Even though the optimal threshold limit was identified at 0.6 we cannot go ahead with this cut off point as it was only able to reach the accuracy and sensitivity of 82%. When it comes to cardiac arrest there is minimal chance of error. Hence factors like accuracy, sensitivity and FNR plays atmost importance.

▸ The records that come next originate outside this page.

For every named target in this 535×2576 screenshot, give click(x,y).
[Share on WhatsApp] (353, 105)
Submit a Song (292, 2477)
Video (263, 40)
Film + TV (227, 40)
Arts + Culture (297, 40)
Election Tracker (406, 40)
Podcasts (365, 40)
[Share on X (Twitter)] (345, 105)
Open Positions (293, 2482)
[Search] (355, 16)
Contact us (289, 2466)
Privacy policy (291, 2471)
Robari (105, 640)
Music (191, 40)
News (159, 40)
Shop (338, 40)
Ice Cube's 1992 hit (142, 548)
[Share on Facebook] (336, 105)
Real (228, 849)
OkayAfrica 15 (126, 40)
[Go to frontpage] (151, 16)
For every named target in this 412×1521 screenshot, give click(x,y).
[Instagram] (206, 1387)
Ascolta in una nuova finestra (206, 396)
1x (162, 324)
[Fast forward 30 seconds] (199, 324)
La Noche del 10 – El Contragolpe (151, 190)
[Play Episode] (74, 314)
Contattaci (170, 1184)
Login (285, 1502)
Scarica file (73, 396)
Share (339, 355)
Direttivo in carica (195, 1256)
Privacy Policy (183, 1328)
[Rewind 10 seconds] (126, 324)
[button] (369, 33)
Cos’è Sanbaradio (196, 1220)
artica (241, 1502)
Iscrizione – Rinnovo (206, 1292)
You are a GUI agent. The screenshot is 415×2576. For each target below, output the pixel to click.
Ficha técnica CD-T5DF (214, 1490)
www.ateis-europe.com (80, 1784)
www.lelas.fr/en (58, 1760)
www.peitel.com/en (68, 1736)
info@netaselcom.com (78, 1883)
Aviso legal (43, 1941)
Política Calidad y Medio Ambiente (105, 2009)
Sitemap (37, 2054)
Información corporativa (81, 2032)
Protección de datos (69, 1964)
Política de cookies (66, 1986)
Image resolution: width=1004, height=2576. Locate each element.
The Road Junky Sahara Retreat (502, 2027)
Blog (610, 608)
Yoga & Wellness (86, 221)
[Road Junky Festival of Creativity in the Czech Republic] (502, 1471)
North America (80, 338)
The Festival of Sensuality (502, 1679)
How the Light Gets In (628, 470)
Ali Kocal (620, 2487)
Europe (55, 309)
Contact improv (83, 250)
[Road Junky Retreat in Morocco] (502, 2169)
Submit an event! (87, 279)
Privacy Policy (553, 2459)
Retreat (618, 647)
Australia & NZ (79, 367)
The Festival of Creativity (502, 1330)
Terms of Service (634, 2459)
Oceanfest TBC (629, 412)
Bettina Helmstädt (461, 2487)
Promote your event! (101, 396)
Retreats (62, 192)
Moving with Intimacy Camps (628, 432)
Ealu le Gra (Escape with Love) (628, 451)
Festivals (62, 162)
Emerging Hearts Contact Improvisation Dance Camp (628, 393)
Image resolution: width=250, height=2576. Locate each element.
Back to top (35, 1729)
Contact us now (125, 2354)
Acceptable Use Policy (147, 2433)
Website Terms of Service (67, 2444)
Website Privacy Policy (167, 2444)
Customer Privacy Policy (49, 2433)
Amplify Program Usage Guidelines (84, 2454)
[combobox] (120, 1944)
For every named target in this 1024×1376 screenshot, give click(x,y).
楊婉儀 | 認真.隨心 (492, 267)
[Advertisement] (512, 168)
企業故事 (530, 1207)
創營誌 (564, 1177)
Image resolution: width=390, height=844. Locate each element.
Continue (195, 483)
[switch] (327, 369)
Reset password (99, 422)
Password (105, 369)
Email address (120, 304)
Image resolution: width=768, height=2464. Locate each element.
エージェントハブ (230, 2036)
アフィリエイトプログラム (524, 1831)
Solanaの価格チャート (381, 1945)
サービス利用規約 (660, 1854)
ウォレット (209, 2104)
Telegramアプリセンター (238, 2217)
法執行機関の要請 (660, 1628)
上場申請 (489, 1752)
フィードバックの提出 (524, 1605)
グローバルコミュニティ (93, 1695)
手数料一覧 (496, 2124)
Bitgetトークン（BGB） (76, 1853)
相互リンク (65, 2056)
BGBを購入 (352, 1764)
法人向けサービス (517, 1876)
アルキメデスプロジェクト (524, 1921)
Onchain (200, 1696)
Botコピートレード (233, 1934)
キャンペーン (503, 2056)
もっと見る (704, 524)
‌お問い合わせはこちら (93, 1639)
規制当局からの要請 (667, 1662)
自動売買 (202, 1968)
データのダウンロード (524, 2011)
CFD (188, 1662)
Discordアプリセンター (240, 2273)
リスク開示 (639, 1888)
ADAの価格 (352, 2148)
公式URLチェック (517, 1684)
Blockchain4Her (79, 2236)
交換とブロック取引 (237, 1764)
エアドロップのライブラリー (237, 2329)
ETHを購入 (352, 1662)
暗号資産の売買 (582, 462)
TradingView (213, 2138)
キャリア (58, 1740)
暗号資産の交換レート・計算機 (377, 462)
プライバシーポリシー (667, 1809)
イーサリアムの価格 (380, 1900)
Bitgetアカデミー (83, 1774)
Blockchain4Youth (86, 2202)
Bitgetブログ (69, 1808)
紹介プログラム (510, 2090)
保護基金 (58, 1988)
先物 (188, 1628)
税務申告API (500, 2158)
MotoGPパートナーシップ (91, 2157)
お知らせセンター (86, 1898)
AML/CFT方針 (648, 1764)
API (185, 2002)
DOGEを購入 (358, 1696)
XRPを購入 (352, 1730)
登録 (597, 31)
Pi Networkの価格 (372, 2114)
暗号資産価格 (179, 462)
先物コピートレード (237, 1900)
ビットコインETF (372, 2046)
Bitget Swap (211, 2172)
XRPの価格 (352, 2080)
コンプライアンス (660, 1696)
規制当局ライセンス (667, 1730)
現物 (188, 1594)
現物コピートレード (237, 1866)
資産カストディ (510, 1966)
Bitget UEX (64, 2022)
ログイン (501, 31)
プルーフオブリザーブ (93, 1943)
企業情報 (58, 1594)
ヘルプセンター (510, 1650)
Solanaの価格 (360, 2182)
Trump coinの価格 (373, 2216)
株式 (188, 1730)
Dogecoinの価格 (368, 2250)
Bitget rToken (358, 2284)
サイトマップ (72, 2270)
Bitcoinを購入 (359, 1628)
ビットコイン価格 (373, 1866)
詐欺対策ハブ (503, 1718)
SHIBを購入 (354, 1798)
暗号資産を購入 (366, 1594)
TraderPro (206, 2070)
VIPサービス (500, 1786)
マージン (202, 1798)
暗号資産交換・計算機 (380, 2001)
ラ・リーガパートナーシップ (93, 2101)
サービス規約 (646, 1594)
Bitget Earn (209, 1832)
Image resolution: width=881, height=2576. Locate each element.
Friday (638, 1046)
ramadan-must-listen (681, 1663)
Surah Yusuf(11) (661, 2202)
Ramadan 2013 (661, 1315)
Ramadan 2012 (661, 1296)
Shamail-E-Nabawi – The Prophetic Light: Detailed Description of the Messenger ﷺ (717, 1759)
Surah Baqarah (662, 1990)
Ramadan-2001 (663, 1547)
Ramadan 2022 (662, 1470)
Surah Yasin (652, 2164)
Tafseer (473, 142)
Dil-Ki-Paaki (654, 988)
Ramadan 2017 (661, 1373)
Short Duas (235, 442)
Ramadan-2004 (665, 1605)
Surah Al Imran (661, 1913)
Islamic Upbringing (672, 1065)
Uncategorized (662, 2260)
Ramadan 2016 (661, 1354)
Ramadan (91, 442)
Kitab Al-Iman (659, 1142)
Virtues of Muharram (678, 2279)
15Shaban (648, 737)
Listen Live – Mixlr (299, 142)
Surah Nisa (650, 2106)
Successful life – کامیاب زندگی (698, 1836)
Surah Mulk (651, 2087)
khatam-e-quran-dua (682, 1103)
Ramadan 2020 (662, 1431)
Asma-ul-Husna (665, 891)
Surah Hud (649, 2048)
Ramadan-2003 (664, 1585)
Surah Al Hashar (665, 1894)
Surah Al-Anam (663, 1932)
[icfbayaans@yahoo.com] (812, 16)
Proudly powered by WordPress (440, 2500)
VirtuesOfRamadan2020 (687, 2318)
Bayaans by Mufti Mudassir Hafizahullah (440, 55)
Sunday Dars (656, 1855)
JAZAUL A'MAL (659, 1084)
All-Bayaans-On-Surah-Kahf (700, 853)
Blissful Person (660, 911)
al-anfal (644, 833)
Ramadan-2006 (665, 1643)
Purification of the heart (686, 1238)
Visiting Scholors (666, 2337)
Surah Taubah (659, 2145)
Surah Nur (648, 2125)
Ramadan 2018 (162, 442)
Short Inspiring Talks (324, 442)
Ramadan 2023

Keeping all this factors in mind, the cut off limit is set at 0.5 at which the model is able to produce the following scores. (Best results)

In [None]:
measures.loc[measures['Probability']== 0.5]

## Task 5: Prediction and Evaluation on Test data
- ### Subtask 5.1: Prediction 

In [None]:
df_test[var] = scaler.transform(df_test[var])
df_test.describe()

In [None]:
# Assigning X and Y
Y_test = df_test.pop('target')
X_test = df_test

In [None]:
# Matching the test data with Log_model_6 columns
cols = X_6.columns
X_test = X_test[cols]

In [None]:
# Prediction on test data
X_test_sm = sm.add_constant(X_test)
Y_test_pred = log_model_6.predict(X_test_sm)

In [None]:
test = pd.DataFrame()
test['Actual'] = Y_test.values
test['Pred'] = Y_test_pred.values
test['Final'] = test['Pred'].map(lambda x: 1 if x >= 0.5 else 0)
test.head()

- ### Subtask 5.2: Evaluation

In [None]:
con = metrics.confusion_matrix(test['Actual'], test['Final'])
con

In [None]:
sensitivity = con[1,1]/(con[1,1]+con[1,0])
specificity = con[0,0]/(con[0,0]+con[0,1])
FNR = con[1,0]/(con[1,0]+con[1,1])

In [None]:
print({'Accuracy': round(metrics.accuracy_score(test['Actual'], test['Final']),2)})
print({'Sensitivity': round(sensitivity, 2)})
print({'Specificity': round(specificity, 2)})
print({'FNR': round(FNR, 2)})

##### Explanation
The model is also performing well on the Test data. This ensures stability of the model.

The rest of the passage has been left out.